The multi-disciplinary team, from the Faculties of Science and Technology, Engineering and Medical Sciences at UWI and the Caribbean Institute of Metrology and Hydrology (CIMH) along with partner institutions, the Solid Waste Management Company Limited of Trinidad and Tobago (SWMCOL) and the Water Resources Agency (WRA) came together to address issues expected to crop up as their project unfurls.
This project, funded by the Trinidad and Tobago Research and Development Impact Fund (RDI Fund), called “The impact of the contaminants produced by the Guanapo Landfill on the surrounding environment” has been set up to assess the extent of contamination from the Guanapo Landfill to the air, water and soil, as well as identify the potential impacts of this contamination to ecological and human receptors.
This was one of the first community activities and there was an excellent turnout by residents, and even Arima’s MP, Rodger Samuel, was there.
The programme began with greetings from UWI by Dr Denise Beckles, SWMCOL by Mr Rhyan Hanoomansingh, Communications Sales and Marketing General Manager and from WASA/WRA by Dr Sharda Maharaj, Consultant. Dr. Beckles outlined the project, highlighting goal and positive impacts to the community. This was followed by a few short presentations. Dr. Andy Ward of CIMH (Ground water hydrology and landfill modelling) described the structure of landfills and using an example of the type of model that would be developed, showed residents how the information would allow managers to predict the movement and concentration of pollutant chemicals from the landfill.
Dr. Monica Davis also made a short presentation on the likely public health effects of landfill emissions, and the methodology she would use to determine the severity of any health impacts on residents of the area. This was followed by a presentation from Mr. Stetson Malchan, of G-CEDO. Mr. Malchan gave some information about the water quality sampling that G-CEDO members are doing as part of the WRA’s “Adopt-a-River” programme.
Afterwards Dr. Beckles, Dr Ward and Ms Maria Allong, Quality Health and Safety Manger (SWMCOL) answered questions from the audience. Concerns included queries about the level of pollutants in the water, problems from both the landfill and the quarries in the area, information about how to shut down a landfill, where will the information from the study go and how will it be used. MP Samuel indicated his desire to close the landfill entirely.
Mr. Roger Belix said he had done tests at his own expense in 2010 and found mercury in the river water. He was concerned about the health impact from the landfill, and wanted to see the involvement of the Ministry of Health in this project.

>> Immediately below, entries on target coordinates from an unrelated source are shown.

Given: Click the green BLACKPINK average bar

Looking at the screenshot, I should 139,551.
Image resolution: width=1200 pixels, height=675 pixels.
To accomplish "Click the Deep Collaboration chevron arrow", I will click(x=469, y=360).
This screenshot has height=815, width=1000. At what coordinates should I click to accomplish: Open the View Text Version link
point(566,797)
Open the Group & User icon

He also noted the presence of quarries upstream, and asked about the impact of this on the water. He was told that in her role as a public health specialist, Dr Davis would be assessing the likelihood of a serious public health impact, and what action should be taken. Quarrying would affect the rivers in the area, but in a different way from the landfill.
A suggestion was made that the study should include some indication of bioaccumulation of the chemicals in the organisms of the river, because people in the area consumed fish from the rivers. It was also suggested that a recycling cooperative be considered, so that the activities of the community who scavenge could be more controlled (similar to what obtained in the Beetham a short while ago), but SWMCOL said there were safety concerns relating to people being allowed on the landfill site.
The meeting was assured that all information would be readily available to the public, as this was a requirement of the RDI fund. There would be a final symposium, where the data and conclusions would be presented, along with articles in the press and academic journals. Dr. Beckles also undertook to ensure that there would be literature that would be also accessible to the informed layperson. It was noted that the primary reason for the project was to obtain useful data, data that could be used to tell SWMCOL and WASA what would be the best action to mitigate problems at the dump.